---- Source extract

Union of Christians Apart from Grace?


The Shepherd Magazine  February 2012
https://web.archive.org/web/20120204081230/http://www.saintedwardbrotherhood.org/0112.pdf
THE FOLLOWING WORK, translated from the sermons of Archbish- op Averky is undated, but is published in a collection of his works dated only 1961 - 1968. Internal evidence suggests it was written in 1964, when, in early January, Pope Paul VI and Œcumenical Patriarch Athenagoras I met in the Holy Land. The speci c instances that he mentions may therefore be a little dated; however, the teaching that he gives is timeless. And if he expresses deep concern over the inroads of ecumenism in that period, how much more greatly would he have been distressed by its progress in our times? 

May One Speak of the Union of Christians Apart from Grace and Truth? 
By the Blessed & Ever-Memorable Archbishop Averky of Jordanville 
All ye that in Christ have been baptized, Christ have ye put on.

--------
---- Information given

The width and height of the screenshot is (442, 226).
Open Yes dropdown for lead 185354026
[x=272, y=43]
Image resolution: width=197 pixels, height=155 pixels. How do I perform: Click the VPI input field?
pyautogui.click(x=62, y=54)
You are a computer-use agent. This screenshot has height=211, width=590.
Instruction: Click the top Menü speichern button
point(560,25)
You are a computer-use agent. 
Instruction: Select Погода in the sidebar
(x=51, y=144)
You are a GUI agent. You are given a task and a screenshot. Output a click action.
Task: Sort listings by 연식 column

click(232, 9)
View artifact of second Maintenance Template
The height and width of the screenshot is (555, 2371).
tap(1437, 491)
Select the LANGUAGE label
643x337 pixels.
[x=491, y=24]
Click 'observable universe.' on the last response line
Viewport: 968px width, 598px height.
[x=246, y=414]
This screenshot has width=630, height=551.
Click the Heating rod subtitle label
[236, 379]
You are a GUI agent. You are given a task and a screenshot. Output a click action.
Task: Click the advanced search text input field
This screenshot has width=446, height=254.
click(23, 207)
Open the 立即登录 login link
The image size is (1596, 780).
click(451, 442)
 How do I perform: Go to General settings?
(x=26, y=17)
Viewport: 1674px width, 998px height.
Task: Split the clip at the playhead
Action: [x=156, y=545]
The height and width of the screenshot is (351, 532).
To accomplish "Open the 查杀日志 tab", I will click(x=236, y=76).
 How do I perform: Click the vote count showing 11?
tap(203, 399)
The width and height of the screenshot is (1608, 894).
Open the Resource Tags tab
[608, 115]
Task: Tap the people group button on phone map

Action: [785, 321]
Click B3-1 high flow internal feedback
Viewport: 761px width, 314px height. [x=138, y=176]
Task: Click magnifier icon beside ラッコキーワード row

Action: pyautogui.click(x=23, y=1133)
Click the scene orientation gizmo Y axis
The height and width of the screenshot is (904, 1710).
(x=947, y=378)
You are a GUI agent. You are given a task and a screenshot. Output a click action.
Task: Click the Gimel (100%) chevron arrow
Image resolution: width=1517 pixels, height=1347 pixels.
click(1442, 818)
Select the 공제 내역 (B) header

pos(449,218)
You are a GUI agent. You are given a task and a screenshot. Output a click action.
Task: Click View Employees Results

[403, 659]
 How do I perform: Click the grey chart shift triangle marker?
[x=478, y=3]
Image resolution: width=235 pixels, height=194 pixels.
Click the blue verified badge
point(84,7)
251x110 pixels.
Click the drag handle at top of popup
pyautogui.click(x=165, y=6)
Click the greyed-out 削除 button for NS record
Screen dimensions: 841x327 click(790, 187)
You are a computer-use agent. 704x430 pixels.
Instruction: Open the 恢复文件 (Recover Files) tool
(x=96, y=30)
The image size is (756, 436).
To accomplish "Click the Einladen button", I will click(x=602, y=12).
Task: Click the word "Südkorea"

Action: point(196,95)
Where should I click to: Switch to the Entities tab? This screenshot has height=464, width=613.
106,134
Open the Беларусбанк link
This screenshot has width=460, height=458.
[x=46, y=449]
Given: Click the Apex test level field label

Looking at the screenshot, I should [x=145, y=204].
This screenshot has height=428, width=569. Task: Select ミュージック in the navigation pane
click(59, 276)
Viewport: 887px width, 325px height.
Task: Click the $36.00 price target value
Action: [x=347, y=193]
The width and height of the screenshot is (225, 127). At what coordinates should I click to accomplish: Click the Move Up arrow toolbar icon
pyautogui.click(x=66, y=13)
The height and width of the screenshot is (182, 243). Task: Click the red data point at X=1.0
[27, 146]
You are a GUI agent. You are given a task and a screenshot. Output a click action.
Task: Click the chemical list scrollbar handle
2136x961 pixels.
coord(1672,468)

--------

Can you carry on the sermon on the union of Christians from the point where it stops?

● Answer to the exercise
WE HAVE JUST celebrated the Great Feast of the Baptism of the Lord, or the Theophany. Wondrous is this festival! “The the Christian mysteries,” says the holy hierarch Theophan [the Recluse] of Vysha, concerning this feast, “shine forth here with their Divine light, and they illumine the minds and hearts of those who keep this great celebration with faith” (Thoughts for Every Day of the Year). It is for this reason that the very feast itself is called the “illumination” in our Church Typicon. 
But what does this illumination consist of? It comprises the illumining and sanctification of our minds and hearts through Grace and Truth, brought to earth for the salvation of people by the Incarnate Only-Begotten Son of God Himself, as Christ’s beloved disciple, Saint John the Theologian, bears witness at the very start of his Gospel: “And the Word was made flesh, and dwelt among us... full of grace and truth.” 
“And of His fulness have we all received, and grace for grace; for the law was given by Moses, but grace and truth came by Jesus Christ” (John 1: 14, 16-17). 
When Christ was born, only a few people knew of this. Only on the day of His Baptism did He clearly and openly appear for that great ministry of His, for which He had become incarnate, and therefore, in her hymns, the Holy Church calls the festival of the Baptism or Christ, the Theophany, the “most radiant” and the “most glorious” day, even in comparison with that most joyous feast for us the Nativity of Christ, and, exulting, she chants: “In the Jordan River’s streams, the Saviour, Who is grace and truth, hath openly appeared to all, and hath enlightened them that once slept in the shadow and the dark; for He hath come and shone forth, the Light unapproachable” (Exapostilarion, 3rd tone). 
But what is exactly is the “grace” and “truth,” imparted to us on the day of Theophany?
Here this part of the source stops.